Court Opinion

ID: 5360509
Source: CourtListenerOpinion
Date Created: 2022-01-08 07:22:36.495855+00
Date Added: 2024-06-11T08:29:52.008538
License: Public Domain

Taylor, J. (concurring).
In relation to the claims to awards, of the appellant Gerritsen Basin Development Corporation, for real property taken within the confines of the so-called “ broken lands,” which claims are based upon that appellant’s contention that the Dutch grant of 1636 included such “ broken lands,” I am of opinion that the following additional considerations fortify the conclusion of my brother Close that such grant did not include those lands but did include only a “ flat ” on the mainland of Long Island. It did not include the marshy islands and land under water constituting the broken lands lying between the mainland and the ocean on the south. Such a grant must be construed strictly against the grantee. (People v. Foote, 242 App. Div. 162; 273 N. Y. 629; certiorari denied, 302 U. S. 760.) Thus construed, the land conveyed is on Long Island only. Further, the Dutch grant is in effect an ambiguous contract as far as the description therein is concerned. Practical construction of that contract by the parties thereto and their successors in title or interest, as shown by their acts or omissions in relation to the real property, aids in the interpretation of the description in the grant.
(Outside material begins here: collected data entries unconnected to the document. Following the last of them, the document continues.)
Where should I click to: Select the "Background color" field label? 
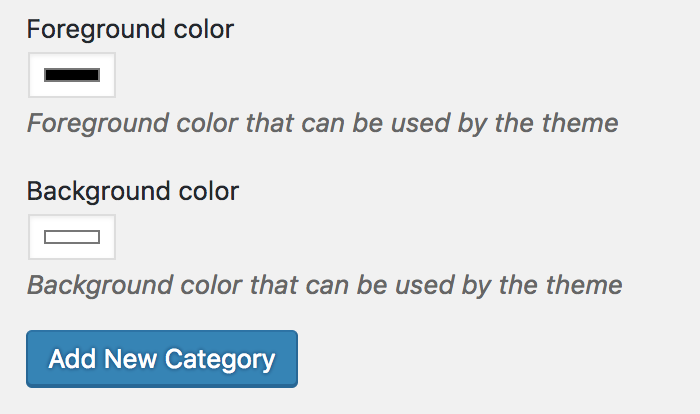click(x=133, y=190)
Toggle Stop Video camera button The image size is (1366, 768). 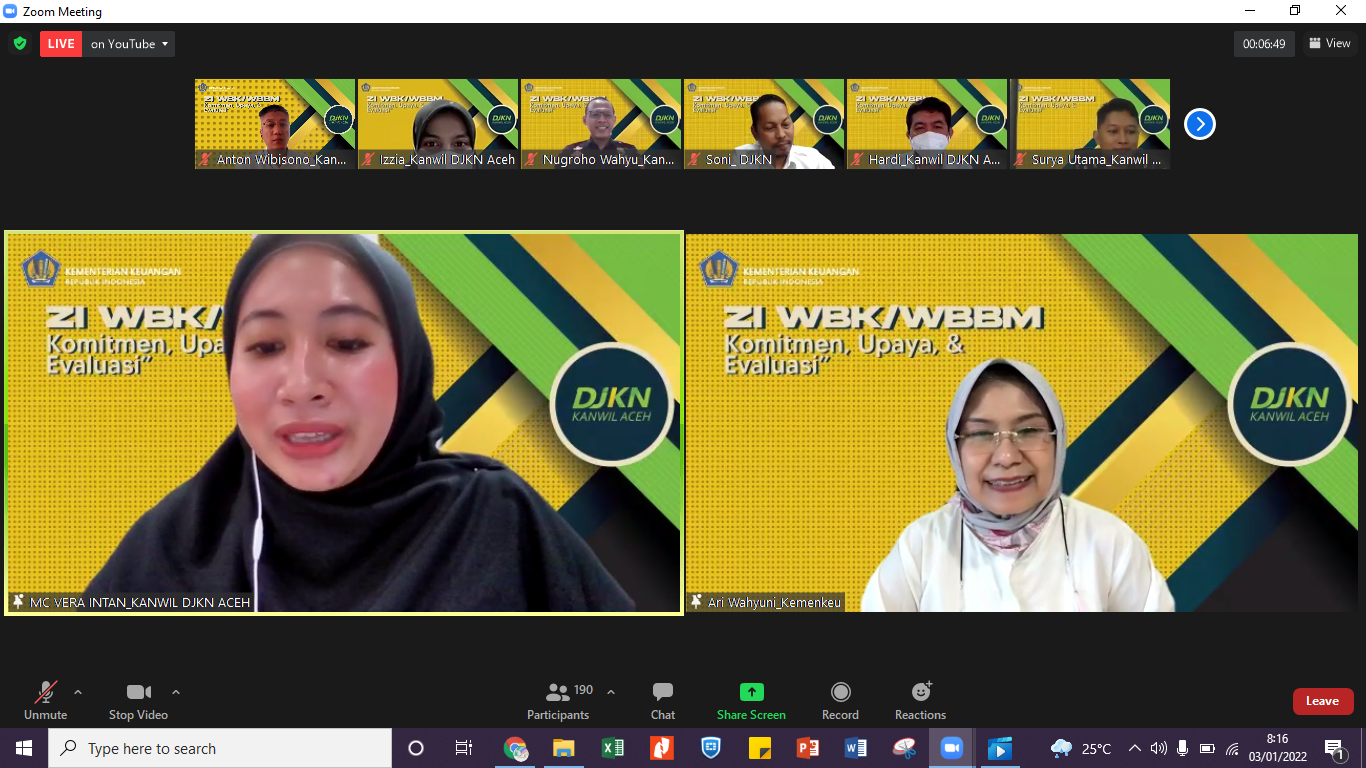click(138, 701)
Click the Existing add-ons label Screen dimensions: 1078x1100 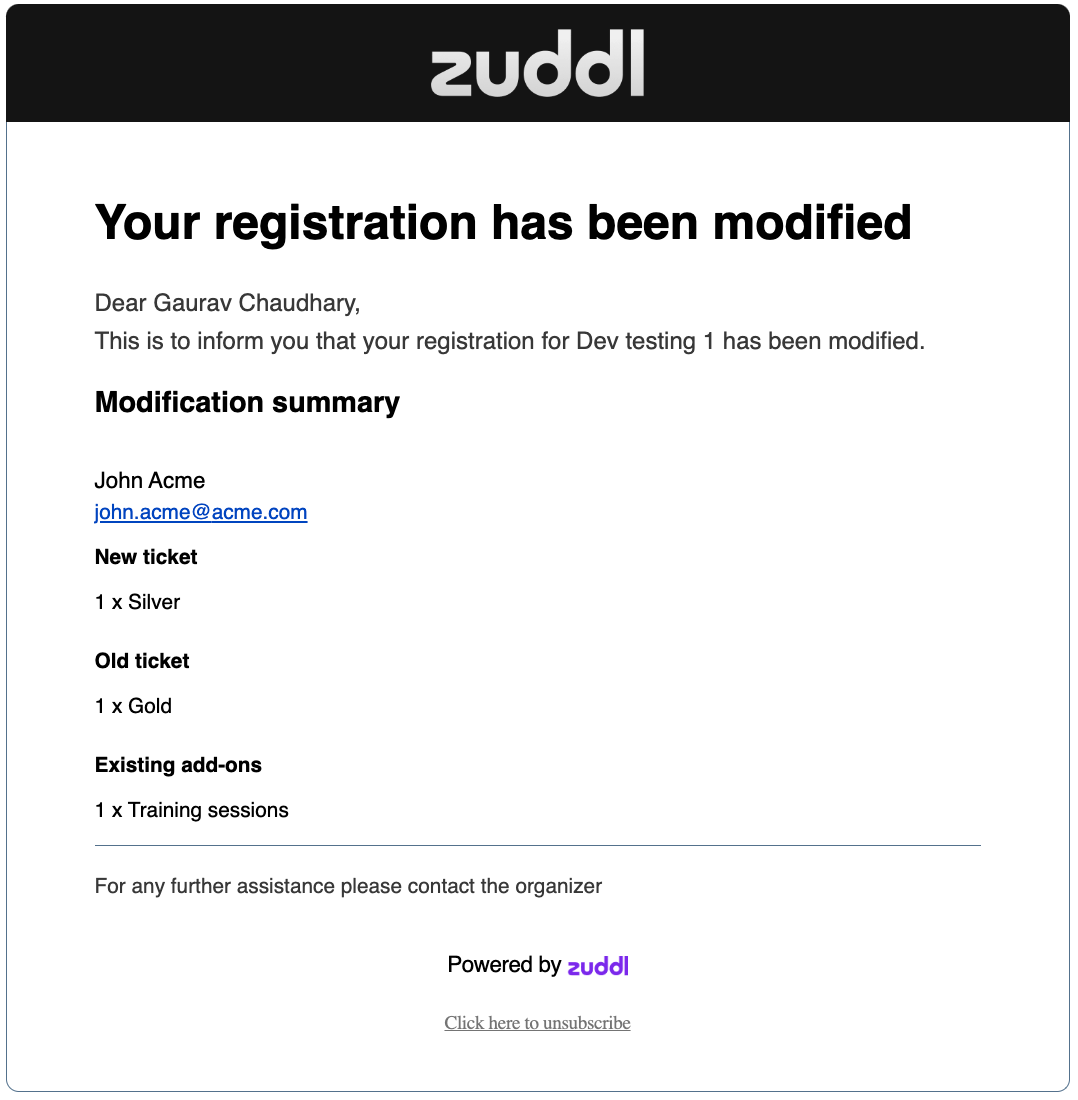(x=178, y=765)
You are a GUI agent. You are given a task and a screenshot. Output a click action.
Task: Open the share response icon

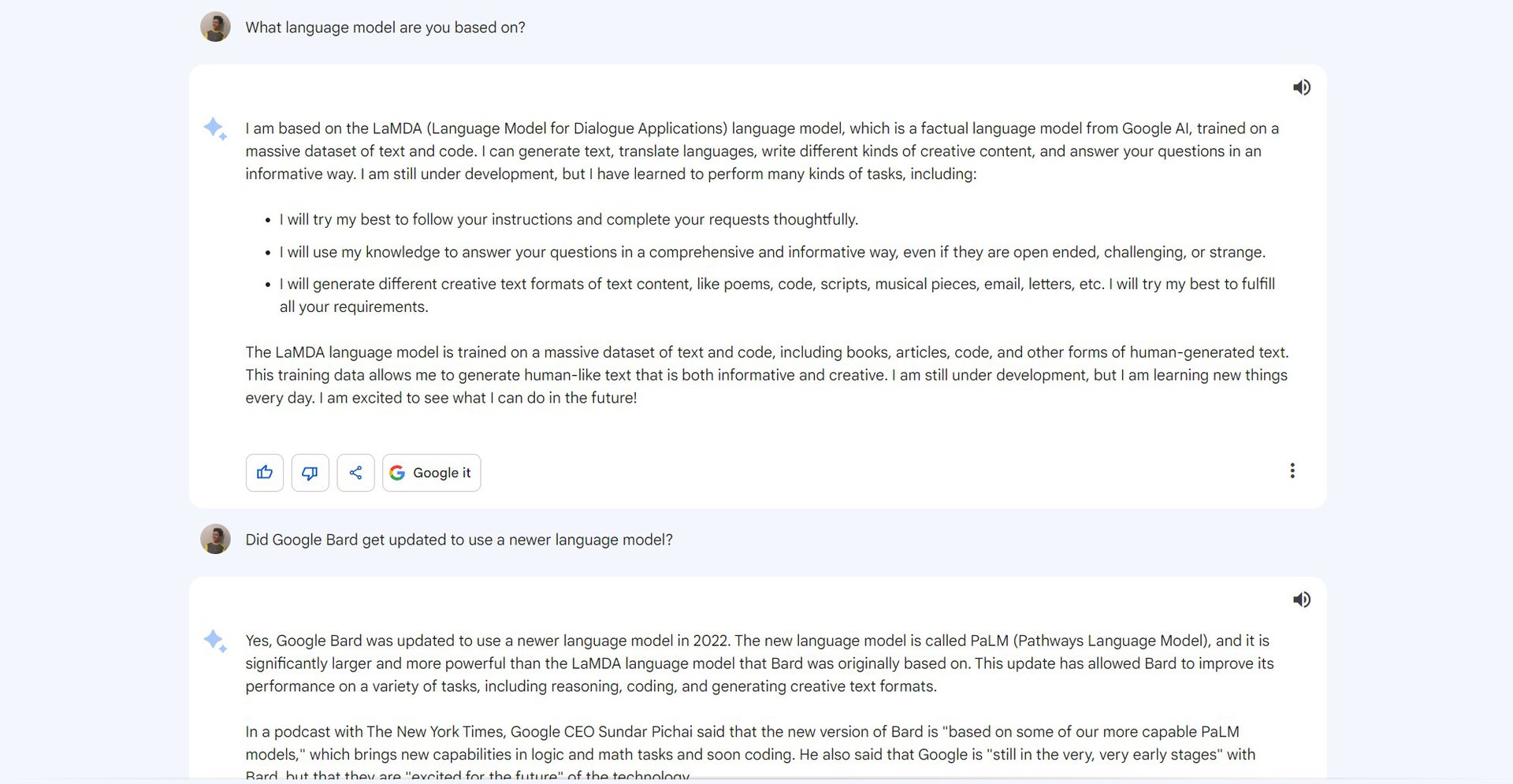pyautogui.click(x=356, y=473)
The conduct of the said appellants’ alleged predecessors in title, as disclosed in the record, for an impressively long period of time — nearly 300 years — shows that they recognized that the land conveyed in the grant was mainland only. “ The practical interpretation of an agreement by a party to it is always a consideration of great weight. * * * There is no surer way to find out what parties meant, than to see what they have done.” (Insurance Go. v. Dutcher, 95 U. S. 269, 273; vide also Zimmermann v. Roessler & Hasslacher Chemical Go., 246 App. Div. 306, 315; affd., 272 N. Y. 566.)